_Reading text_

I recently had the need to consult a couple of experts on a medical question. In doing so I re-discovered a maxim:
we trust in our own expertise to solve problem.
Or, more colloquially, if what we have is a hammer, everything looks like a nail. The psychiatrist puts her trust in her common tools. The neurosurgeon puts his trust in his scalpel. The neuropsychologist puts trust in the common diagnostic tools she uses.
Hmmm. I think I’m no different. I’d like to think that I’ll give my clients the right recommendation for treatment but when someone comes to me with a run-of-the-mill problem I must admit that I usually think I and my skills are up to the task.
Good care requires that I inform clients of other options. For example, if someone is depressed, I can provide counsel but they may wish to choose to see a psychiatrist for medication options. If a couple comes for therapy, I should inform them of the various kinds of therapy that might work equally well: EFT by a certified specialist, intensive Gottman style interventions (3 hour sessions every 3 weeks with lots of homework). Or, if a parent brings a child with ADHD like symptoms, do I suggest my style of intervention or do I recommend more careful diagnostics of a neuropsychologist’s exam? But even when we counselors tell clients of other options, they probably can tell we think fairly highly of our own counseling methods.
Don’t be surprised when surgeons want to use their knives, when oncologists want to ply their trade, or when nutritionists emphasize their health improving interventions. If you are seeking care, keep this human frailty in mind. And do be sure to ask more questions when you are seeking the best path for solving your problem.

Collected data
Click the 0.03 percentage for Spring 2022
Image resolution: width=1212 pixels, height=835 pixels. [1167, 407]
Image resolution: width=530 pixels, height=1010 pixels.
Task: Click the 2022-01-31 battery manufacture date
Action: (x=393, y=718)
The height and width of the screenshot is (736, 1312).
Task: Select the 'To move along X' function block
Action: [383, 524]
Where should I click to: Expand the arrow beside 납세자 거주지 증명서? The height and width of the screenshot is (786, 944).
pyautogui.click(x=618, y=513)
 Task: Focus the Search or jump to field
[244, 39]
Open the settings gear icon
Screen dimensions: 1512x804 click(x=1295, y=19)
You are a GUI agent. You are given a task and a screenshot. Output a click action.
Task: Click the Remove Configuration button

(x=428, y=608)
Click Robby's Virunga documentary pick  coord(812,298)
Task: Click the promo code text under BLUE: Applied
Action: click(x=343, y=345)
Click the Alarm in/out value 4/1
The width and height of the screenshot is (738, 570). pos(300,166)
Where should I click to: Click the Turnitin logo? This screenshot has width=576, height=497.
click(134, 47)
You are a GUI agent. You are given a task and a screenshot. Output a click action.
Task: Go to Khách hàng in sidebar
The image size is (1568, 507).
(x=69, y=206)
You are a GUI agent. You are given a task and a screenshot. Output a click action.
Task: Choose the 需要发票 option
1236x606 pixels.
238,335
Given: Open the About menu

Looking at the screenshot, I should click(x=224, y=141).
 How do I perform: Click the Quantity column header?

_Study questions_
A) In the text on trusting our own expertise, what do intensive Gottman style interventions involve?
B) In the text on trusting our own expertise, the paragraph beginning "Or, more colloquially," names several specialists. List each one and what it says that specialist trusts.
You won't need the records.

_Task results_
A) Three-hour sessions every three weeks, with lots of homework.

B)
- Psychiatrist: her common tools
- Neurosurgeon: his scalpel
- Neuropsychologist: the common diagnostic tools she uses